A literature search of electronic databases, congress abstracts, and bibliographies of recent reviews was conducted to identify English-language reports of clinical trials and observational studies evaluating filgrastim in its US-approved indications up to February 2015. Two independent reviewers assessed titles/abstracts and full texts of publications, and extracted data from studies that compared originator filgrastim vs placebo or no treatment. For outcomes with sufficient homogeneous data reported across studies, meta-analysis was performed and relative risk (RR) determined. Data were summarized descriptively for all other evaluated outcomes.

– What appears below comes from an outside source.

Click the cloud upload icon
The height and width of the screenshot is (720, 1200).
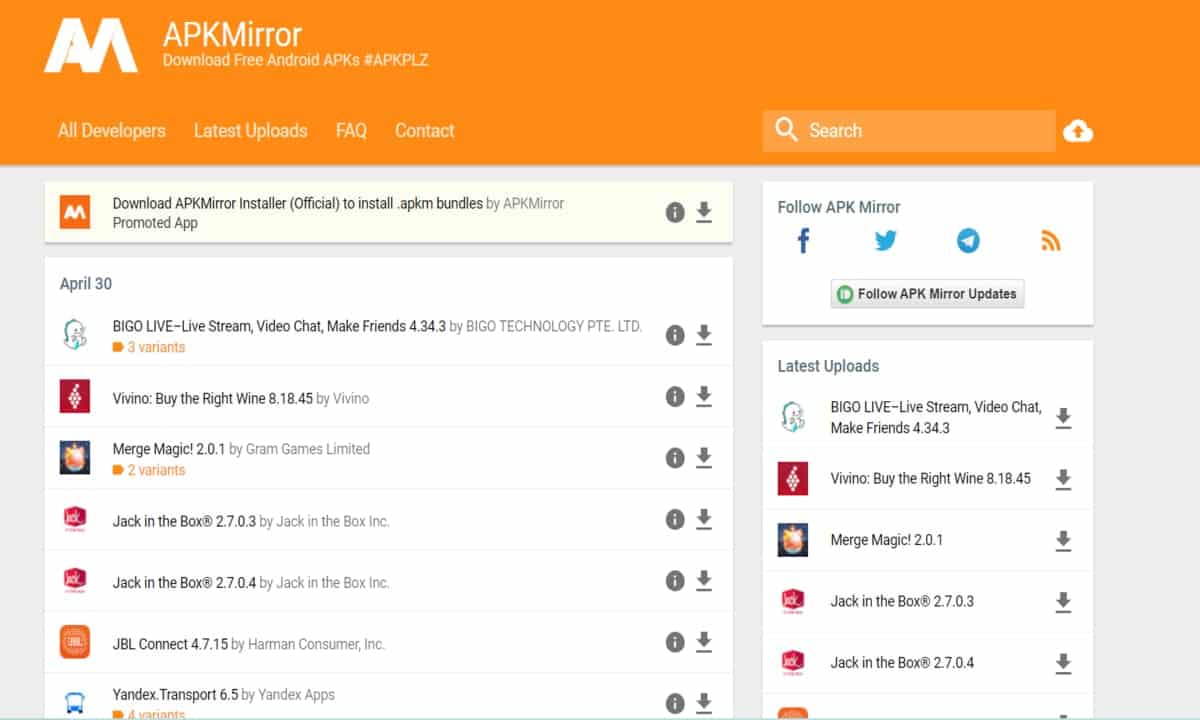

A total of 1194 unique articles evaluating originator filgrastim were identified, with 25 meeting eligibility criteria for data extraction: 18 randomized controlled trials, 2 nonrandomized clinical trials, and 5 observational studies. In chemotherapy-induced neutropenia (CIN), filgrastim vs placebo or no treatment significantly reduced febrile neutropenia incidence (RR 0.63, 95% CI 0.53-0.75) and grade 3 or 4 neutropenia incidence (RR 0.50, 95% CI 0.37-0.68). The most commonly reported adverse event (AE) with filgrastim was bone pain (RR 2.61, 95% CI 1.29-5.27 in CIN). Additional efficacy and safety outcomes are described within indications.
This systematic literature review and meta-analysis confirms and updates previous reports on the efficacy and safety of originator filgrastim. Bone pain was the commonly reported AE associated with filgrastim use.
非格司亭(NEUPOGEN)是首个重组人粒细胞集落刺激因子,广泛用于预防中性粒细胞减少相关感染及动员造血干细胞。本报告展示了一项关于首个非格司亭疗效和安全性的系统文献综述及荟萃分析结果,以更新既往报告。
检索电子数据库、会议摘要及近期综述的参考文献,以识别截至2015年2月评估非格司亭美国获批适应证的英文临床试验和观察性研究报告。两名独立评审员评估出版物的标题/摘要及全文,并从比较首个非格司亭与安慰剂或未治疗的研究中提取数据。对于各研究报告的具有充分同质性的数据结局,进行荟萃分析并确定相对风险(RR)。对所有其他评估结局进行描述性总结。
共识别出1194篇评估首个非格司亭的独特文章,其中25篇符合数据提取的纳入标准:18项随机对照试验、2项非随机临床试验和5项观察性研究。在化疗引起的中性粒细胞减少(CIN)中,非格司亭与安慰剂或未治疗相比,显著降低了发热性中性粒细胞减少的发生率(RR 0.63,95%CI 0.53 - 0.75)和3级或4级中性粒细胞减少的发生率(RR 0.50,95%CI 0.37 - 0.68)。使用非格司亭最常报告的不良事件(AE)是骨痛(CIN中RR 2.61,95%CI 1.29 - 5.27)。各适应证内描述了其他疗效和安全性结局。
这项系统文献综述和荟萃分析证实并更新了既往关于首个非格司亭疗效和安全性的报告。骨痛是与使用非格司亭相关的常见报告AE。